My novella group read "The Brief and Frightening Reign of Phil" by Saunders last Summer and we really enjoyed it. I borrowed "In Persuasion Nation" from a friend but gave it back after reading the first two short stories saying that I had to get my own copy.
I read an interview somewhere with Saunders and he admitted that reading his stories straight is tough and he suggests staggering their reading. You really do get to the end of some of these and think "huh" and kind of sit and mull over what you read. I read this book while in LA and it was the perfect setting. A town where "Jon", and the other TrendSetters and & TasteMakers, influence the Persuasion Nation.
First, these stories stay with you. I feel that I will go back and re-read my favorites and I keep thinking about their images and themes.
Second, Saunders uses a lot of current cultural references and I found myself wondering if that would really date these stories and make them less vital in the future. Then I thought maybe that is the point. Being a modern author and using modern signposts is perhaps a way that Saunders is poking fun at our fads. Maybe the stories aren't meant to last. Our "Persuasion Nation" will move on to the next trend and leave the past in the garbage dump.

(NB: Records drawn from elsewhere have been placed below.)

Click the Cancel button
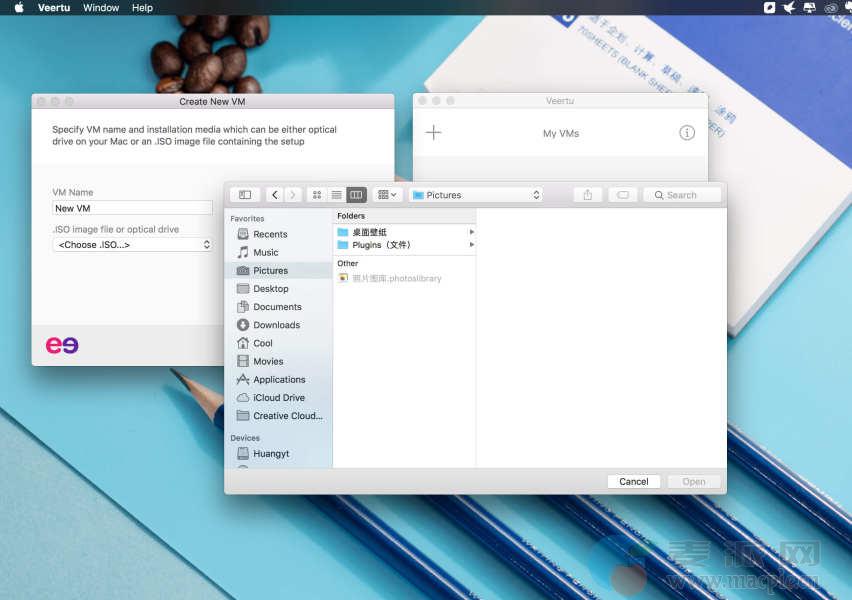This screenshot has width=852, height=600. tap(633, 481)
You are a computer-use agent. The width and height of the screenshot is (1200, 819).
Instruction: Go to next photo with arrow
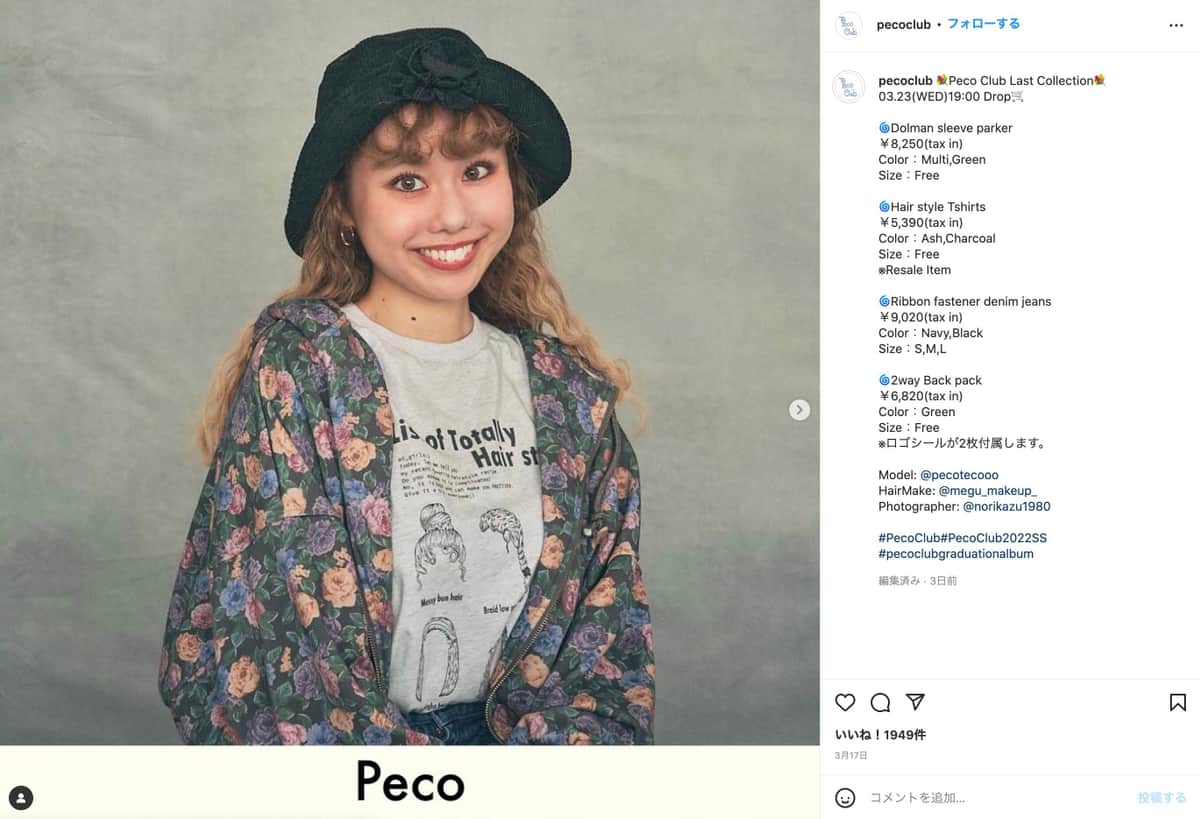click(x=799, y=410)
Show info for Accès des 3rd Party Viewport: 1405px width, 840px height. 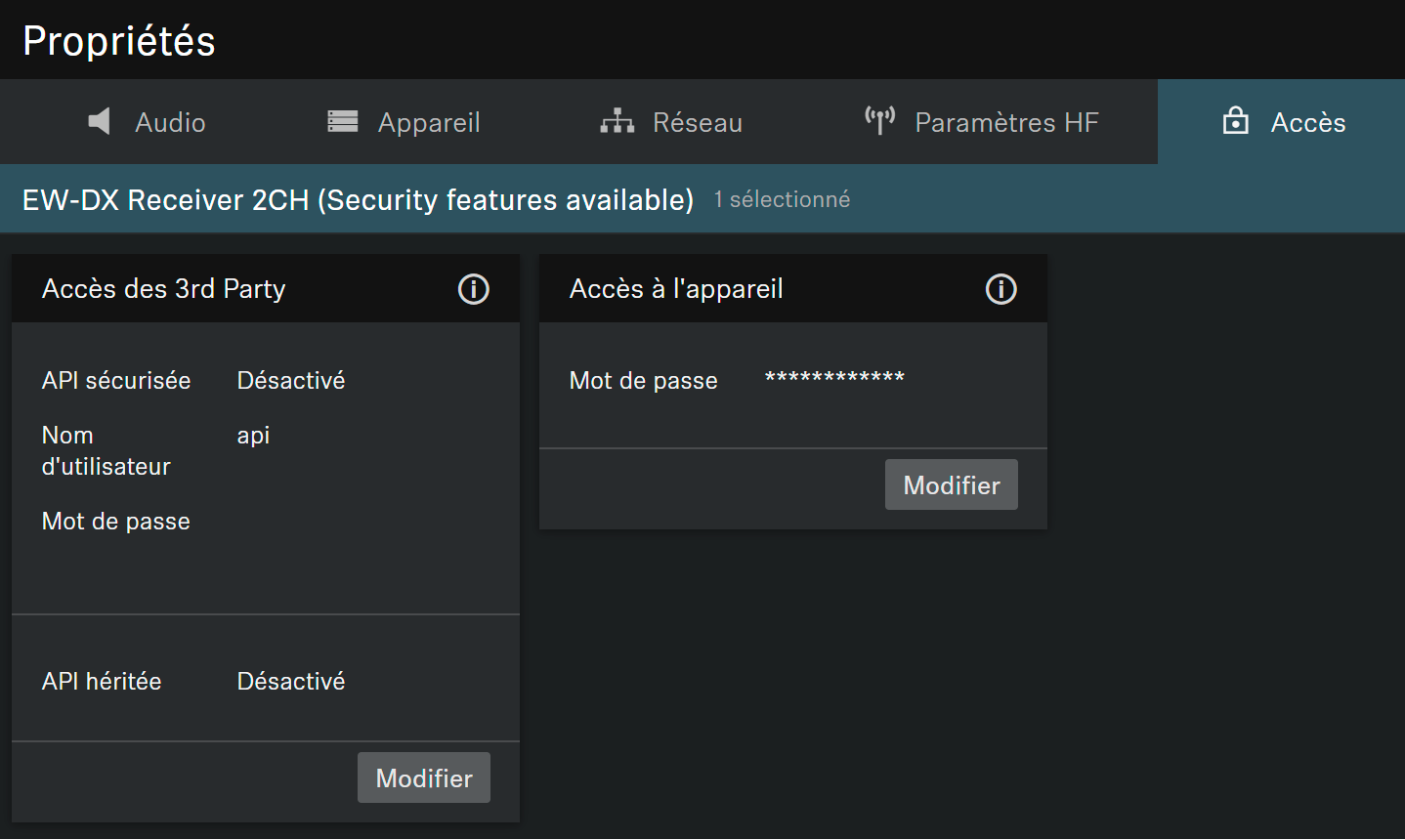(474, 289)
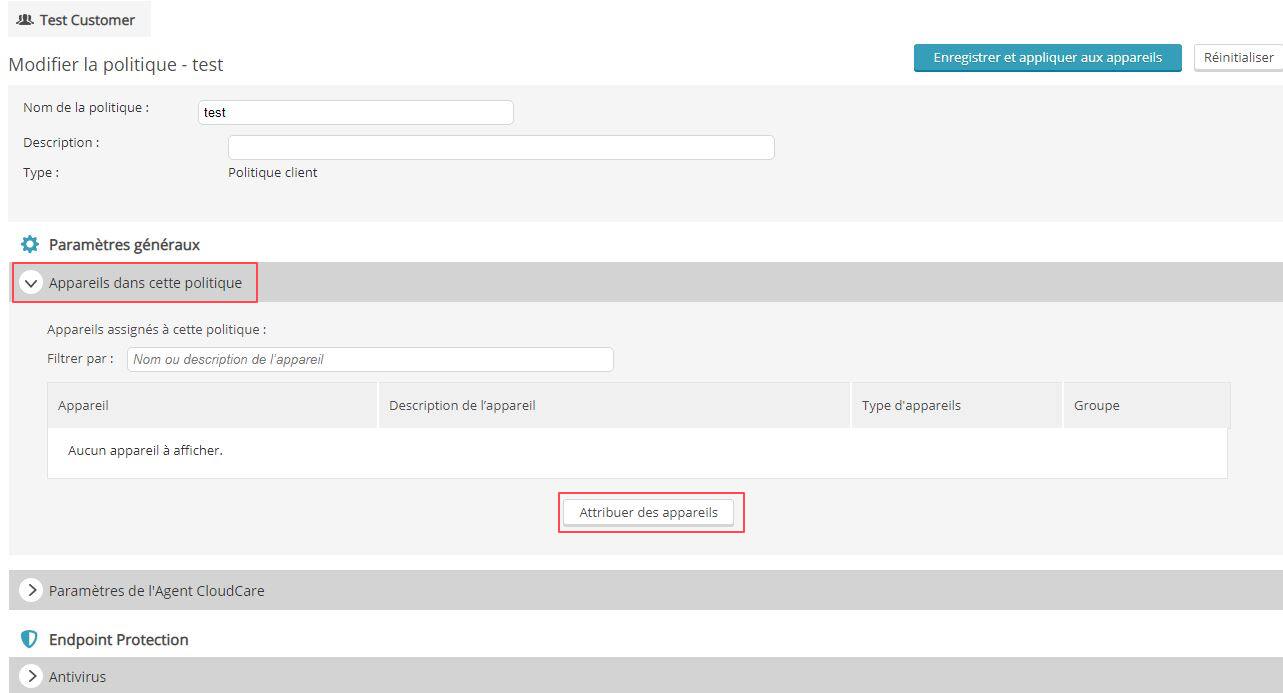
Task: Focus the Nom de la politique field
Action: pos(356,113)
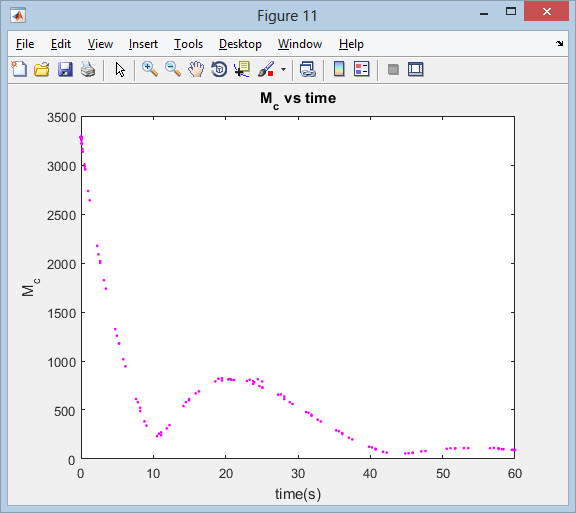
Task: Activate the Zoom In magnifier tool
Action: (x=150, y=69)
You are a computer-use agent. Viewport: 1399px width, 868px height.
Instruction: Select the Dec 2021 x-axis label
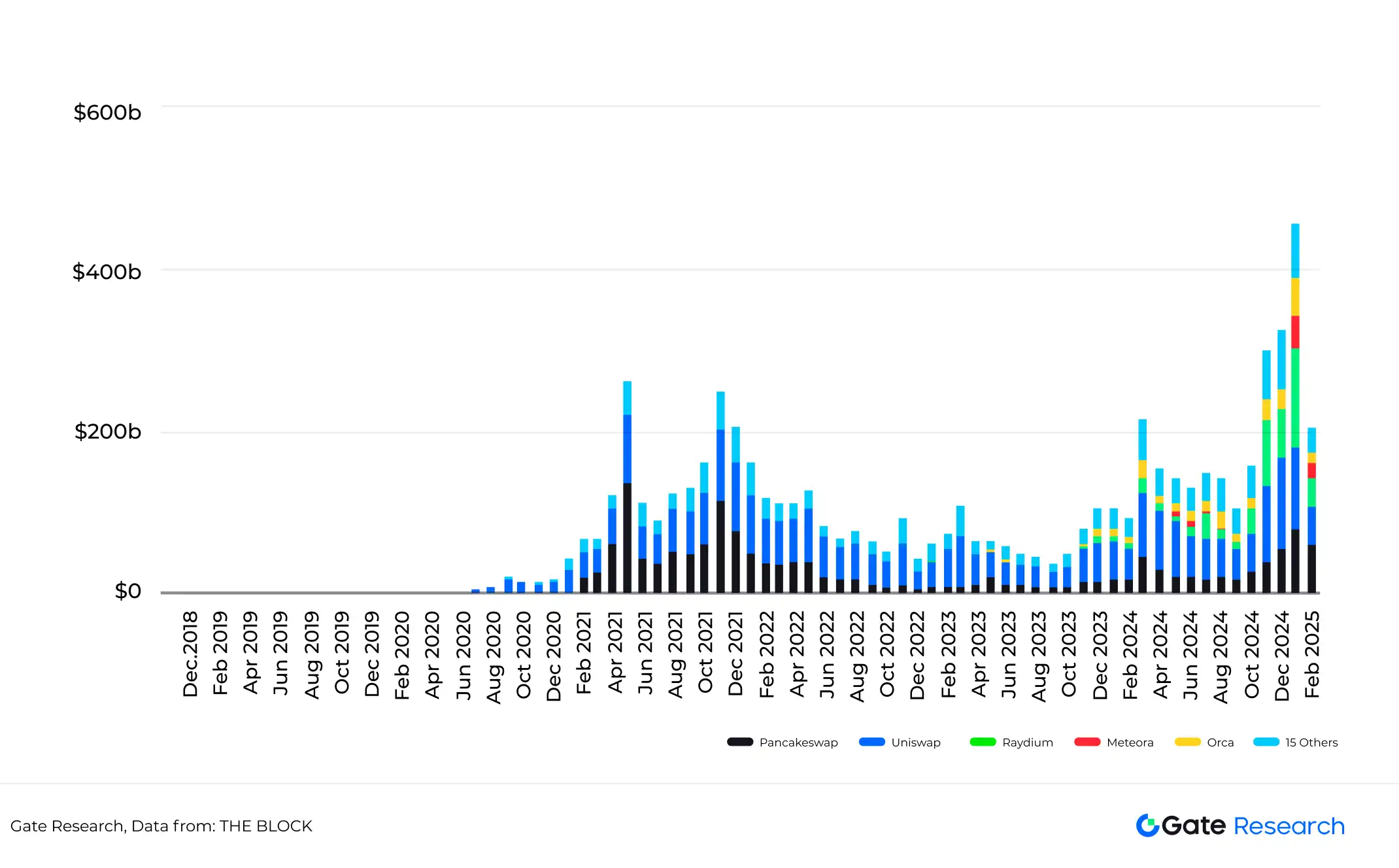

Third, when Saunders hits he hits big and when he misses.....well, he misses big. I loved "My Flamboyant Grandson". "Adams" and "The Red Bow" had a little tinge of "Joyce Carol Oates". "Commcomm" was the one I thought bombed but at least it was at the end of the collection.
The book has a wide range of emotional response and I did find myself laughing out loud either because I was uncomfortable or because I thought Saunders showed his sense of humor. All in all I've enjoyed what I've read by Saunders and will check out more of his work. He did win a Genius grant but for only $500,000 instead of the usual million. Unfair! His short stories pack as much of a wallop as a full book.